I was excited to hear, though, that a couple of her unpublished stories had been found and would be published under the title Unexpected Stories, so when I saw this volume on Netgalley I asked for a review copy.
They're very fine stories. If Goodreads permitted half stars, I'd give them four and a half. They're beautifully written, with an easy competence that I see all too rarely, and the speculations themselves - particularly in the first story - are out of the ordinary way. The editing is clean, much to my relief, since I just read a book from the same publisher that was packed with errors; I suspect that not having been scanned from an old printed book worked to their advantage, as did the author's ability to write a clean manuscript in the first instance. I don't love them so much as to give them five stars, but that last half-star is nothing to do with the quality, only my own taste.

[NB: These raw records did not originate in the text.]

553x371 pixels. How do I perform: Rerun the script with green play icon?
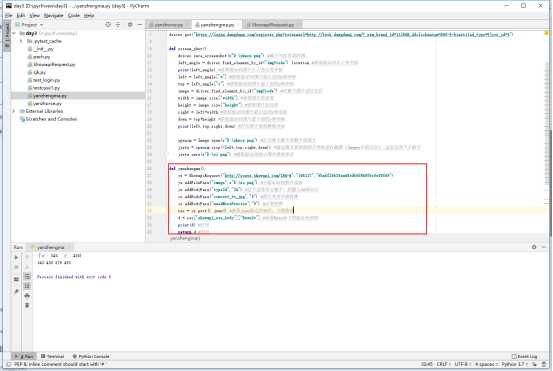[16, 257]
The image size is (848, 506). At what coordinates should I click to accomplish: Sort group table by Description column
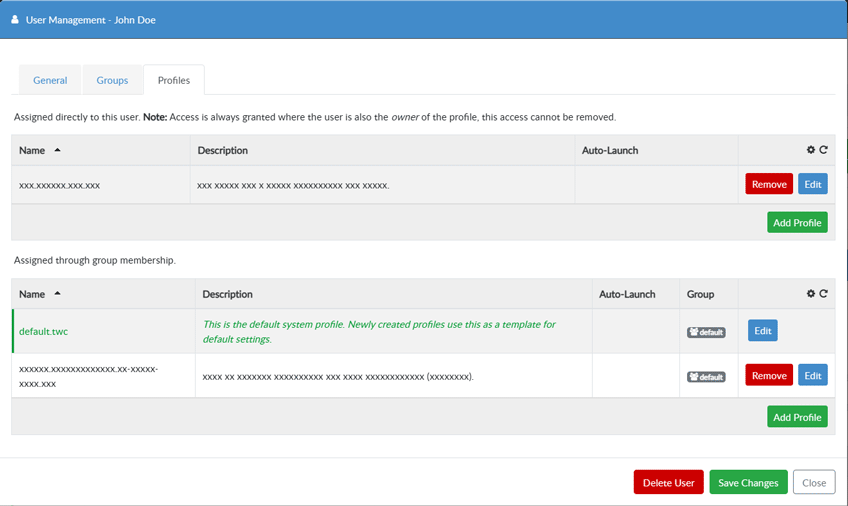point(227,295)
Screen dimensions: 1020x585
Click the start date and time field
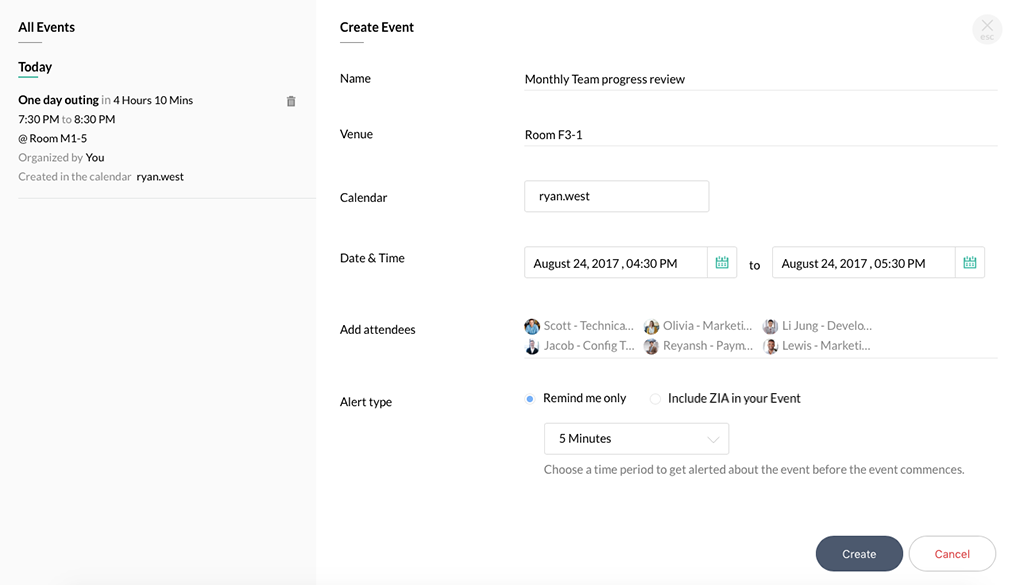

To say that Butler wrote about race would be like saying that Jane Austen wrote about the role of women in society: true, but inadequate. In both cases, the theme is everywhere in their work, but because it's so pervasive it isn't always what the story is directly or ostensibly about. In the Xenogenesis novels, for example, humanity's genes have been co-opted by aliens, a development which, while it arises directly out of Butler's concerns, thoughts and feelings about race and race relations, isn't directly "about" that. The same is true of the novella "A Necessary Being," the first of these two stories. The people in it are literally people of colour. They're able to change their skin colour to a degree, in order to camouflage themselves, and it also changes to signal emotion, but their base or resting skin colour determines their place or role in society. The rare blue people (the Hao) are the leaders, greener people are judges and hunters, and the most yellow people are artisans or farmers. People mostly marry within their caste, presumably reinforcing whatever genetic process produces the colours, though Hao can be born of judges sometimes as well as from other Hao. Hao are so valuable that the main character's father was captured and crippled to prevent him from leaving the tribe, even though one of the great things about Hao is that they're better fighters than anyone else.

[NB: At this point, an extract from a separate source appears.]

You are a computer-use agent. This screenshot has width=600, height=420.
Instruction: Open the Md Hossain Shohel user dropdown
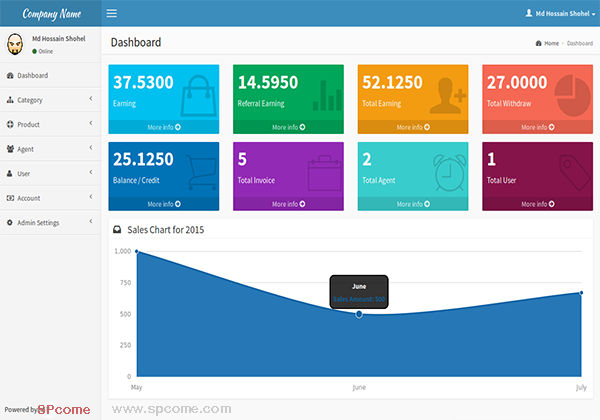point(560,13)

That was a little surprising to me. It's fairly clear from the narrative that Hao actually are, objectively, better fighters, that having blue skin isn't just something that makes other people expect you to be a good leader and becomes a self-fulfilling prophecy. If this was a simple parable of racial expectations, I would have anticipated the self-fulfilling-prophecy angle. But Butler isn't just working in simple, obvious parables here. It's a story of expectations, betrayal, and finding ways to get around the unjust ways in which your society works, despite the constraints that fence you in, and that is the way in which it's a story about race.
The second and shorter story, "Childfinder," has a much more direct relevance to race. In it, and the author's note which follows it, we see a pessimistic view of race relations, in which racially-based conflict inevitably destroys the possibility of utopia. I seem to remember reading somewhere that it was written for Harlan Ellison's Dangerous Visions anthology (there was no introduction to the volume in the Netgalley version I have for review; I'm going to suggest one to the publisher, since I think the background of the stories is important). While I don't share the author's pessimism, I understand it.
Butler's early death robbed science fiction of a powerful and unique voice, and these newly rediscovered stories are both a reminder of that and also something to treasure in themselves. They've encouraged me to revisit the Xenogenesis novels and look into the author's other books.